The Company shall cause the Registration Statement and the Prospectus to be
amended or supplemented, whether by the filing of documents pursuant the
Exchange Act, the Securities Act or otherwise, to include or incorporate by
reference such audited financial statements and the report or reports, and
consent or consents to such inclusion or incorporation by reference, of the
independent accountants with respect thereto, as well as such other information
and explanations as shall be necessary for an understanding of such financial
statements or as shall be required by the Securities Act or the Securities Act
Regulations.

         (h) The Company will make generally available to its security holders
as soon as practicable, but not later than 90 days after the close of the period
covered thereby, an earnings statement (in form complying with the provisions of
Rule 158 under the Securities Act) covering each twelve-month period beginning,
in each case, not later than the first day of the Company's fiscal quarter next
following the "effective date" (as defined in such Rule 158) of the Registration
Statement with respect to each sale of Notes.

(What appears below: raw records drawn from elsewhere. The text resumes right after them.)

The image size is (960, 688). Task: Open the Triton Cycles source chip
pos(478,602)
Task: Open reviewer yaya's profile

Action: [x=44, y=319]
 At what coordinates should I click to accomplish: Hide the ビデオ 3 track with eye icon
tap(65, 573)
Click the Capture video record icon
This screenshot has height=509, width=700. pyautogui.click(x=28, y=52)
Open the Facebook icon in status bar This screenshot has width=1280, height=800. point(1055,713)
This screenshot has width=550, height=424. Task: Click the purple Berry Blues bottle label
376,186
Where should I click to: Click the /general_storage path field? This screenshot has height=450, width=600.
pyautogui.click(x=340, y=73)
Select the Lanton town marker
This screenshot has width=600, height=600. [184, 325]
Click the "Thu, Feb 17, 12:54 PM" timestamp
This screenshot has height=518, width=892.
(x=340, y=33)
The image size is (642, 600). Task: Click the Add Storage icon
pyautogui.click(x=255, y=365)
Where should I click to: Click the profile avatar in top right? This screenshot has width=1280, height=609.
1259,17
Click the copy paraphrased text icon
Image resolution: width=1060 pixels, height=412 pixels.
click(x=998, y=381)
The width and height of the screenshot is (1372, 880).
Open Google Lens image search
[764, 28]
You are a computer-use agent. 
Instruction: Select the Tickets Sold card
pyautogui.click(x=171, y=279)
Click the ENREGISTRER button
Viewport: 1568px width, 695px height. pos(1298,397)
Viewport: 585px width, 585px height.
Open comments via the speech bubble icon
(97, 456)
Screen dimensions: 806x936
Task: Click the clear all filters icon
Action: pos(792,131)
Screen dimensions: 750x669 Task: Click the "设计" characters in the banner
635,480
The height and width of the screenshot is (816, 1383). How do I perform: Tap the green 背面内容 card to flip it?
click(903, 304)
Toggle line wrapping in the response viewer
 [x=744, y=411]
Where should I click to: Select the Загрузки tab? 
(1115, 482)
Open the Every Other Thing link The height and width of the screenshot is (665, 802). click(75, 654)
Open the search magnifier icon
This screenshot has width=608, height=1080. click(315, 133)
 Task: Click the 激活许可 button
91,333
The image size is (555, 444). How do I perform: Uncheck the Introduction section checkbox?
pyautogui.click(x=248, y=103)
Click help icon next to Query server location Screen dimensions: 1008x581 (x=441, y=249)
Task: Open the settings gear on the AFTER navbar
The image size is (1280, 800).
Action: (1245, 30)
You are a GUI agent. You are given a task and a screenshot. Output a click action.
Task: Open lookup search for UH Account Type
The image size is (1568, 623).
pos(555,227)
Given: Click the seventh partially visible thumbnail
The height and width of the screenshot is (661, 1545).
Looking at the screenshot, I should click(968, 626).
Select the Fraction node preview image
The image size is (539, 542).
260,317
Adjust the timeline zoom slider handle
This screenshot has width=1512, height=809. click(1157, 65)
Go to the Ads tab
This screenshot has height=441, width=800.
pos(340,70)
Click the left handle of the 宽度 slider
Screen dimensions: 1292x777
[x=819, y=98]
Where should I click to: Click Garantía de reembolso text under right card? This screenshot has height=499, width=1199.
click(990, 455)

         (i) The Company will endeavor, in cooperation with the Agents, to
qualify the Notes for offering and sale under the applicable securities laws of
such states and other jurisdictions of the United States as the Agents may
designate, and will maintain such qualifications in effect for


                                       12
   13

as long as may be required for the distribution of the Notes; provided, however,
that the Company shall not be obligated to file any general consent to service
of process or to qualify as a foreign corporation in any jurisdiction in which
it is not so qualified. The Company will file such statements and reports as may
be required by the laws of each jurisdiction in which the Notes have been
qualified as above provided. The Company will promptly advise the Agents of the
receipt by the Company of any notification with respect to the suspension of the
qualification of the Notes for sale in any such state or jurisdiction or the
initiating or threatening of any proceeding for such purpose.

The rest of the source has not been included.